Un réseau qui dépasse les frontières
Le chantier de Chamvres n’est pas un cas isolé. En Bourgogne–Franche-Comté, la fédération Rempart encadre chaque année plusieurs chantiers : restauration de châteaux, consolidation de remparts, inventaires archéologiques, remise en état d’une péniche en bois… « Il y a beaucoup de choix, note Monica Hambourg. Et si quelqu’un ne trouve pas son bonheur ici, le réseau Rempart permet de partir sur un chantier ailleurs en France, voire à l’étranger. » Le recrutement se fait via une plateforme nationale, mais aussi par des partenariats locaux avec l’Université de Bourgogne, les missions locales ou encore des écoles d’architecture à l’étranger. « Cela permet une vraie mixité sociale et culturelle, ajoute Monica. On accueille des jeunes issus de milieux très divers, et aussi des personnes plus âgées, motivées par l’engagement citoyen et l’envie de rencontrer du monde. »
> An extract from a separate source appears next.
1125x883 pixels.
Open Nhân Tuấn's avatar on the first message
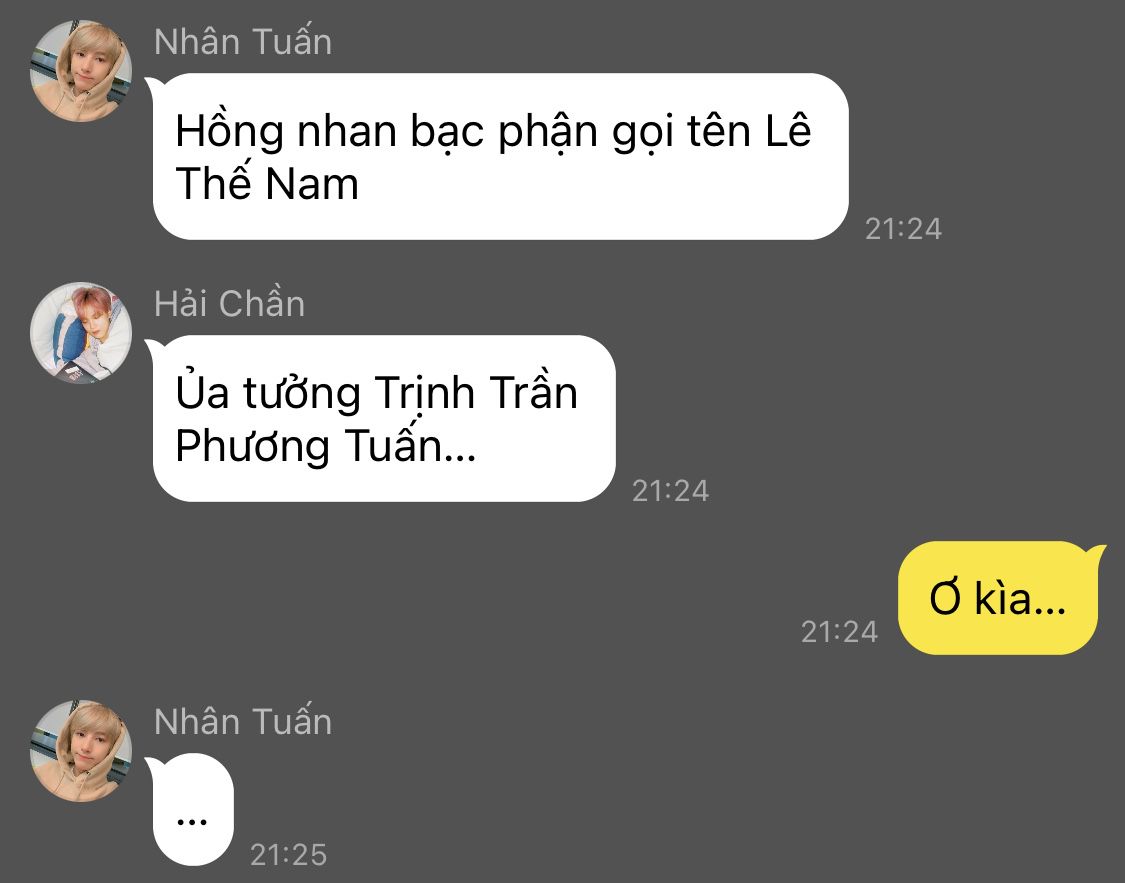coord(81,71)
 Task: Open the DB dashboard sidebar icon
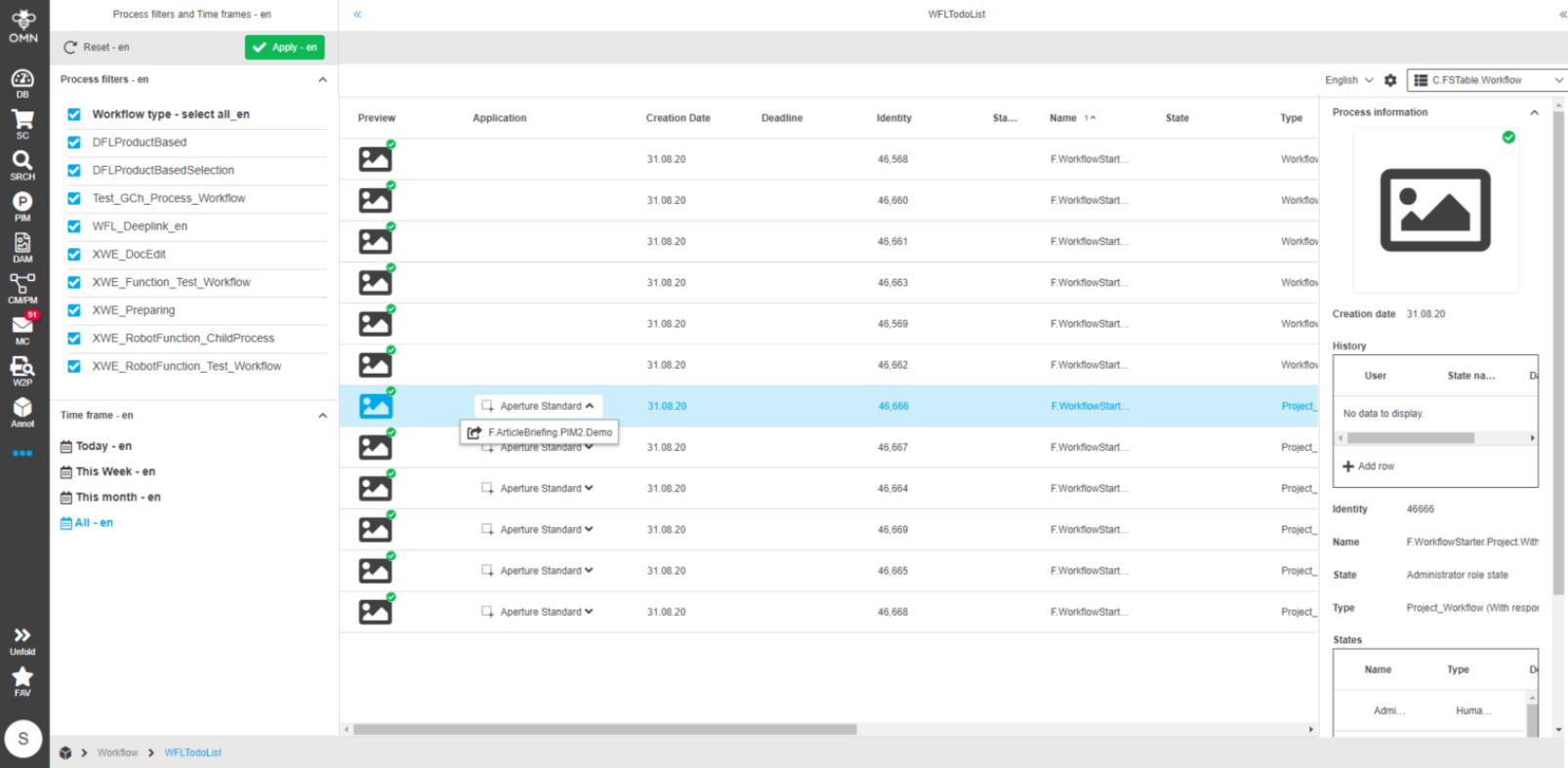[22, 82]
L’expérience humaine avant tout
Dans l’église, Jade reprend son travail, appliquée. Elle sait qu’elle n’aura pas le temps de terminer la section qu’on lui a confiée. La restauration prendra plusieurs années, avec plusieurs campagnes de bénévoles successives. Mais cela ne la décourage pas. « Je pense revenir l’an prochain, confie-t-elle. J’aimerais voir le chantier avancer, retrouver les gens que j’ai rencontrés. On crée des liens forts. » C’est cette dimension humaine que tous les acteurs mettent en avant. « On redonne vie au patrimoine, mais surtout, on transmet des savoir-faire, souligne Monica Hambourg. On porte des valeurs fortes : l’engagement citoyen, la solidarité, l’inclusion sociale. Voir que le travail bénévole porte ses fruits pour un village, et qu’il permet aux gens de se rencontrer, c’est une grande satisfaction. »
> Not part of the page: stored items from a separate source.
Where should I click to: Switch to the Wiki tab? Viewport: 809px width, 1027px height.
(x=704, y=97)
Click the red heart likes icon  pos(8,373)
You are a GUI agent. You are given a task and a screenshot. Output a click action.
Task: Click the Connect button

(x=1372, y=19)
En quittant Chamvres, le soleil est toujours accablant. Mais l’église, elle, garde son calme et sa fraîcheur. Derrière ses murs, des habitants, des bénévoles venus d’ici et d’ailleurs, des restauratrices passionnées continuent de travailler ensemble. Ce chantier est bien plus qu’une opération de sauvegarde patrimoniale : c’est une leçon de solidarité et de transmission. La fondation AGIR contribue à préserver l’âme du village. La pierre, ici, ne sert pas seulement à bâtir ou à restaurer. Elle rapproche les hommes.